Raw records:
....

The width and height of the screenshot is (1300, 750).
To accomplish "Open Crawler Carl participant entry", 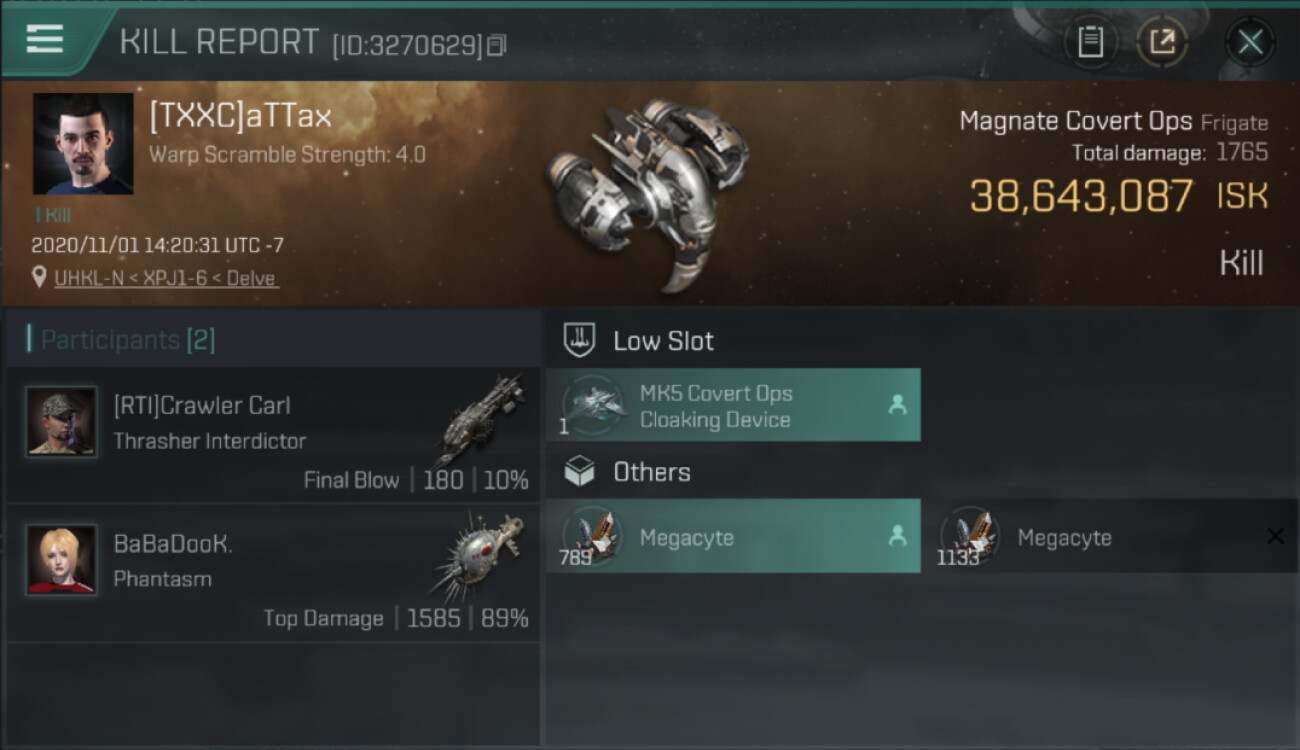I will [273, 435].

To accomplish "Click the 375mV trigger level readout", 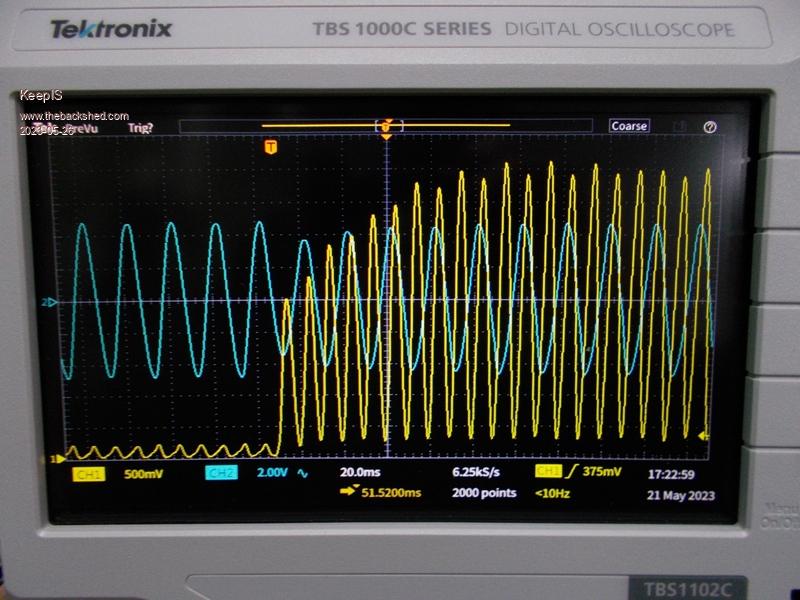I will (x=603, y=473).
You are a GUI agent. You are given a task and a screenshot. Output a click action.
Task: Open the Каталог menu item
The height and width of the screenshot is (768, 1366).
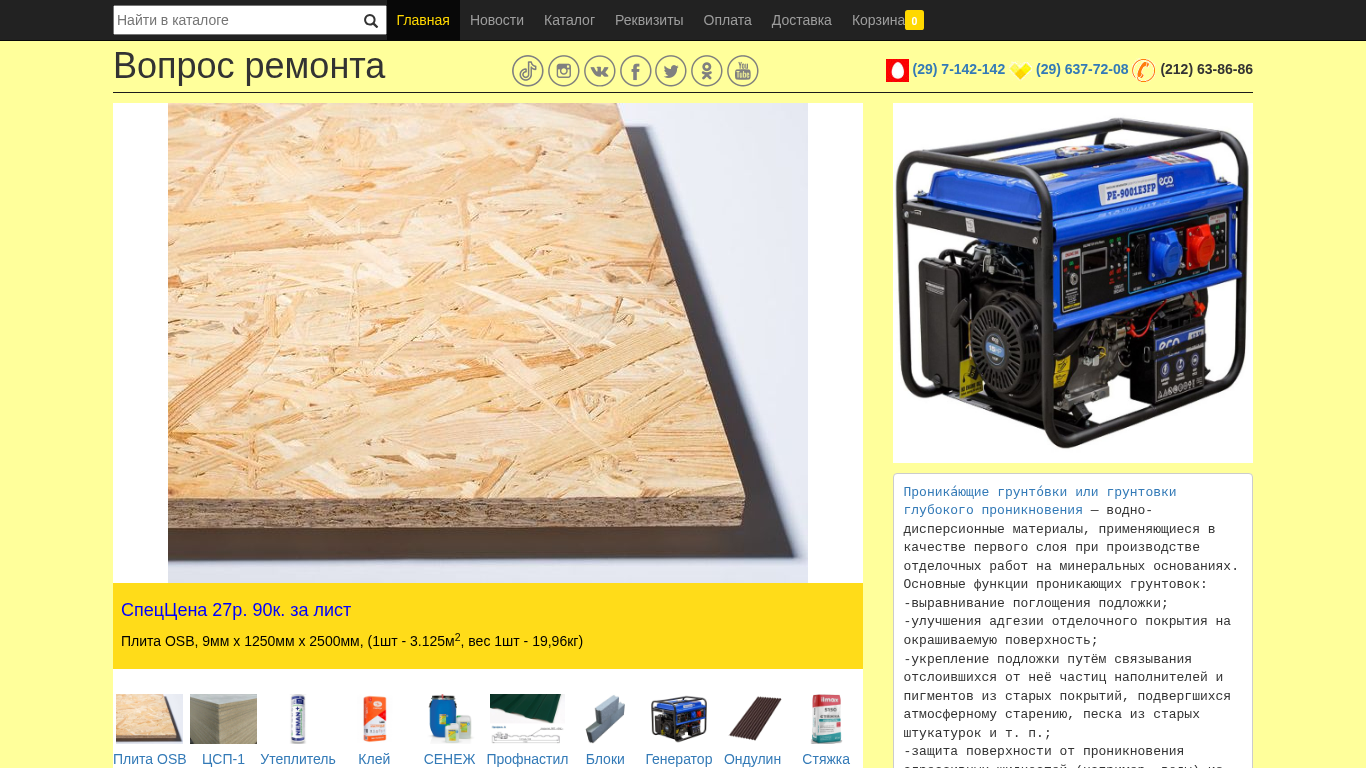(569, 21)
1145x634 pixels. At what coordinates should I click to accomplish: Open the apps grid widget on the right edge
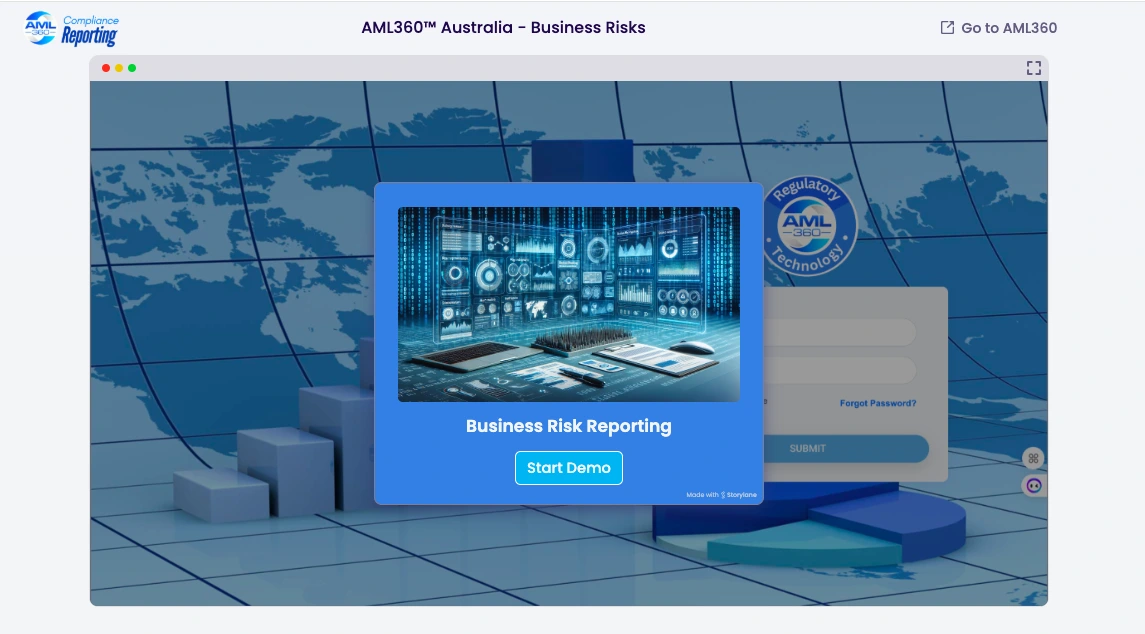coord(1034,458)
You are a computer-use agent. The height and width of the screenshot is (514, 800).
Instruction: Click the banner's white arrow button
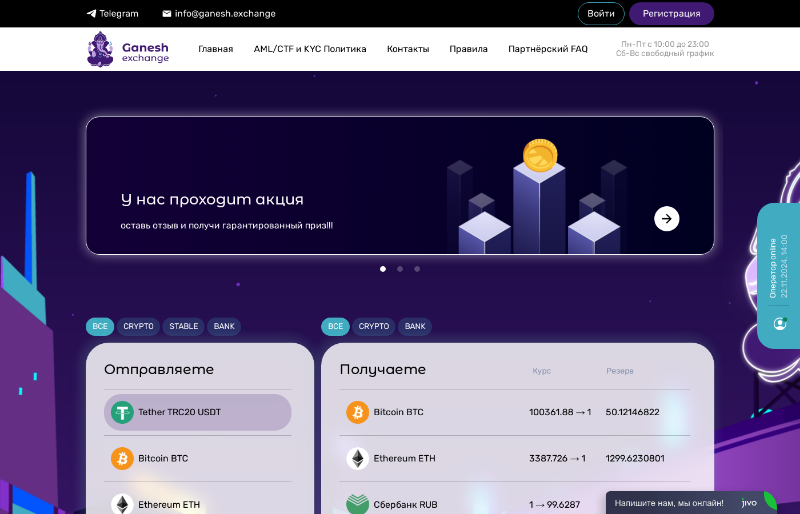[x=667, y=219]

....

### TASK STATEMENT
Copy the part of the material that starts with the line containing "1145x634 pixels. At" and runs through the end of the material, including both ends. Leave the pictures out of your copy.

### FINISHED ANSWER
1145x634 pixels. At what coordinates should I click to accomplish: Open the apps grid widget on the right edge
coord(1034,458)
You are a computer-use agent. The height and width of the screenshot is (514, 800).
Instruction: Click the banner's white arrow button
[x=667, y=219]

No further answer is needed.